Hier staat vast dat uw onderneming slechts een bedrijfsvestiging heeft. Het is dan ook juist dat u het personeelsbestand van de onderneming aanmerkt als basis voor de bepaling welke werknemers voor ontslag in aanmerking komen.
Peildatum
Bij de toepassing van het afspiegelingsbeginsel gaat het om het personeelsbestand op de
peildatum. Dit is het moment waarop u de aanvraag indient of een eerder objectief vast te stellen moment. U hanteert het moment van indienen van de aanvraag, zijnde 19 februari 2018, en daarmee een correcte peildatum.
Categorie uitwisselbare functies
Wij beoordelen de ontslagvolgorde per categorie uitwisselbare functies, waartoe de functie van werknemer behoort. Uitwisselbare functies zijn functies die naar inhoud, vereiste kennis,
vaardigheden, competenties en aard (tijdelijk of structureel) vergelijkbaar en naar niveau en
beloning gelijkwaardig zijn. Afspiegeling is niet aan de orde als alle arbeidsplaatsen in een
categorie uitwisselbare functies vervallen of als een unieke functie vervalt. Een unieke functie is een functie die niet uitwisselbaar is met een andere functie en die door één werknemer wordt vervuld. Hier is evident dat de functie van werknemer een unieke functie is. Werknemer heeft dit erkend.
Beëindigen andere arbeidsrelaties
Wij beoordelen in hoeverre u de noodzakelijke personeelsinkrimping binnen de categorie
uitwisselbare functies kunt bereiken door eerst afscheid te nemen van achtereenvolgens:
1. externe medewerkers;
2. werknemers met de AOW-gerechtigde leeftijd;
3. oproepkrachten waarvan de arbeidsomvang niet vaststaat;
4. tijdelijke werknemers van wie de arbeidsovereenkomst eindigt binnen ten hoogste 26
weken na onze beslissing op de ontslagaanvraag.
Nu werknemer een unieke functie vervult, zijn er geen medewerkers die tot groep 1 tot en met 4 behoren binnen dezelfde categorie uitwisselbare functies. Wij stellen vast dat u de noodzakelijke personeelsinkrimping daarmee niet bereikt. Dat betekent dat u tijdelijke werknemers van wie de arbeidsovereenkomst meer dan 26 weken na onze beslissing op de ontslagaanvraag eindigt en werknemers met een arbeidsovereenkomst voor onbepaalde tijd voor ontslag kunt voordragen. Werknemer behoort daartoe.

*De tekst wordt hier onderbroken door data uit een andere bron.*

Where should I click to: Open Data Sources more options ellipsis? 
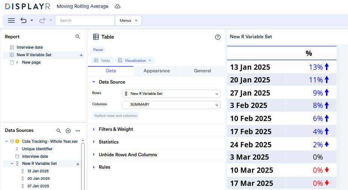pos(78,131)
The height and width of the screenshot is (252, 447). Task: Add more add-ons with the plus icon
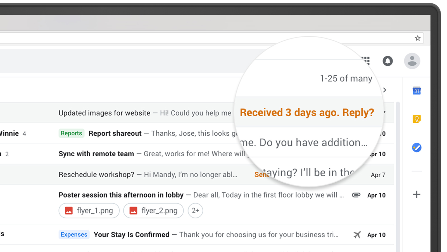click(x=417, y=194)
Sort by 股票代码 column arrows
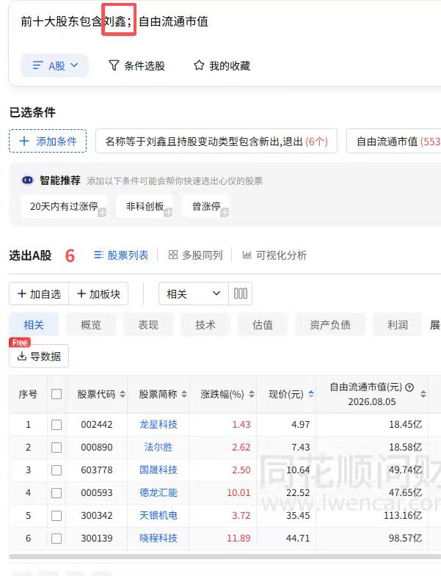Image resolution: width=441 pixels, height=576 pixels. (123, 394)
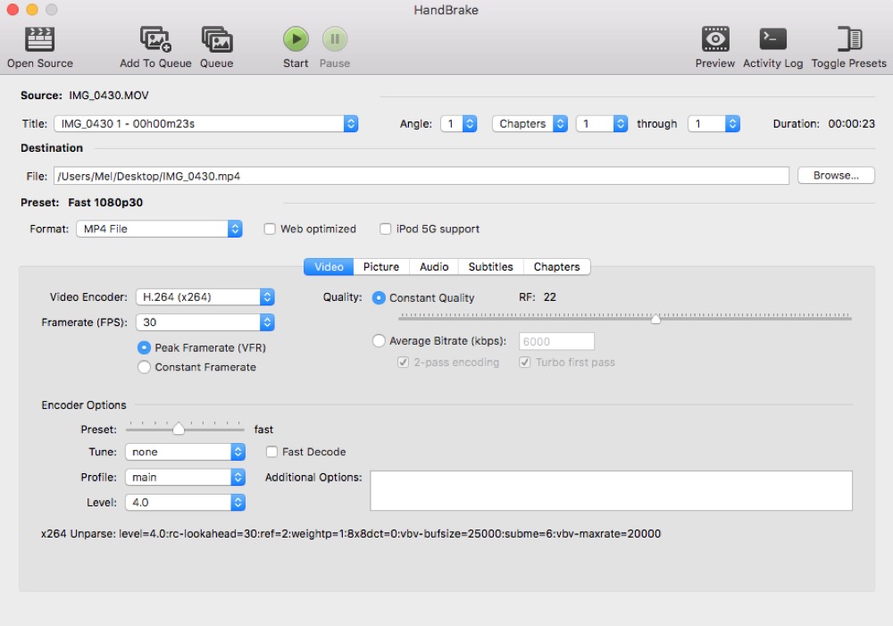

Toepassing afspiegelingsbeginsel
Omdat de unieke functie van werknemer vervalt, is het afspiegelingsbeginsel niet aan de orde en is een afspiegelingsberekening niet nodig. Daarmee vinden wij het aannemelijk dat u de juiste werknemer voor ontslag voordraagt.
Herplaatsing
Wij beoordelen of het aannemelijk is dat werknemer niet binnen de onderneming of groep kan worden herplaatst in een andere passende functie, al dan niet met behulp van scholing. Een functie is passend als deze aansluit bij de opleiding, ervaring en capaciteiten van de werknemer. De periode waarin u inspanningen moet verrichten om werknemer te herplaatsen start op het moment dat u weet dat de arbeidsplaats van werknemer komt te vervallen. Bij de herplaatsing worden betrokken de aanwezige en de binnen de redelijke termijn te verwachten vacatures en arbeidsplaatsen die worden bezet door zogenoemde plaatsmakers.

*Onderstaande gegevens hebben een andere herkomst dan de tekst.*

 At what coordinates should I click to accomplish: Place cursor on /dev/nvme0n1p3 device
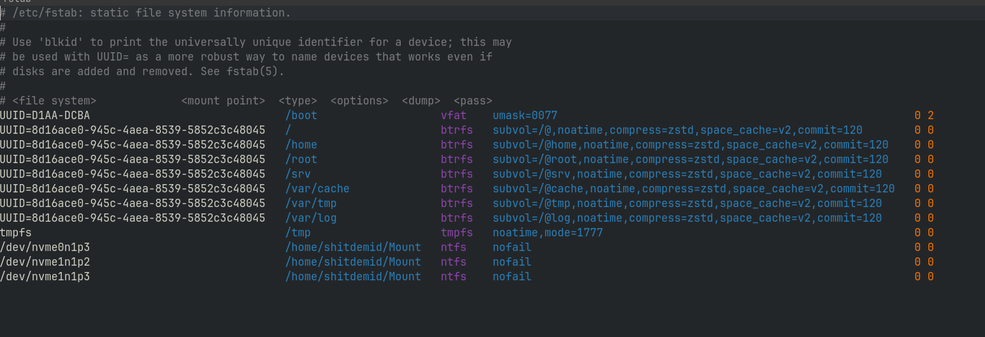[45, 247]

De redelijke termijn start op de datum van onze beslissing op de aanvraag. Een plaatsmaker is: een uitzendkracht, een gedetacheerde, een oproepkracht met een nulurencontract, een werknemer met de AOW-gerechtigde leeftijd, een tijdelijke werknemer van wie de arbeidsovereenkomst binnen de redelijke termijn eindigt of een zelfstandige (met uitzondering van een echte zelfstandige van wie de werkzaamheden, vanwege een doelmatige bedrijfsvoering, niet door een werknemer kunnen worden verricht). Vacatures en arbeidsplaatsen die niet van structurele aard zijn blijven buiten beschouwing. Het gaat daarbij om de opvang van pieken in het werkaanbod of vervanging tijdens ziekte of vakantie voor niet langer dan 26 weken. Voor werknemer is de redelijke termijn drie maanden, omdat dit de door werkgever in acht te nemen wettelijke opzegtermijn is.

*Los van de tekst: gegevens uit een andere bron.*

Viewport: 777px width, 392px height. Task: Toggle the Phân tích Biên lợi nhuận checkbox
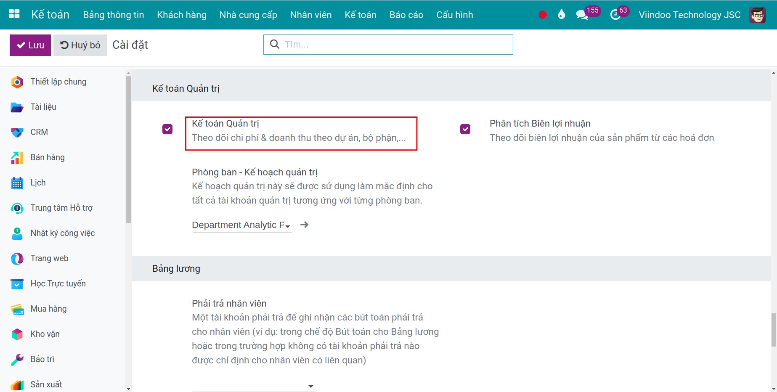(465, 129)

U heeft aangegeven dat er geen passende vacatures zijn en deze evenmin worden verwacht. Ook zijn er geen arbeidsplaatsen die worden bezet door zogenoemde plaatsmakers. Herplaatsing binnen de onderneming of groep binnen redelijke termijn is volgens u niet mogelijk. In een vacature overzicht noemt u de vacatures ‘Publisher Manager’ en ‘Finance Manager’ die u niet passend noemt.
Werknemer wijst op ‘mogelijkheden en kansen’ binnen Sourcing, een groep medewerkers die videoverhalen zoeken en uitzetten bij freelancers in diverse landen. Dit zijn volgens u de VJ coördinators, die onderdeel van een bepaalde desk (taal- en cultuurgebied) zijn. Deze functie is volgens u niet passend voor werknemer, omdat niet wordt voldaan aan de taaleis (native speaker) en werknemer niet beschikt over voldoende kennis van de betreffende cultuur, terwijl evenmin wordt beschikt over een internationaal netwerk van VJ’s en filmmakers. De functie VJ coördinator van de Dutch desk komt te vervallen. Daarboven noemt u nog een salarisverschil als argument dat de functie voor werknemer niet passend is (€ 2.500,- bruto tegenover C 3.900,0 bruto). In zijn tweede verweer vertaalt werknemer de eerder genoemde ‘mogelijkheden en kansen’ concreet in een rol als begeleider of aanspreekpunt voor de groep VJ coördinatoren. Zo zijn er in het Nederlandstalig gebied talloze verhalen te vinden die ook interessant zijn voor andere landen (desks), aldus werknemer.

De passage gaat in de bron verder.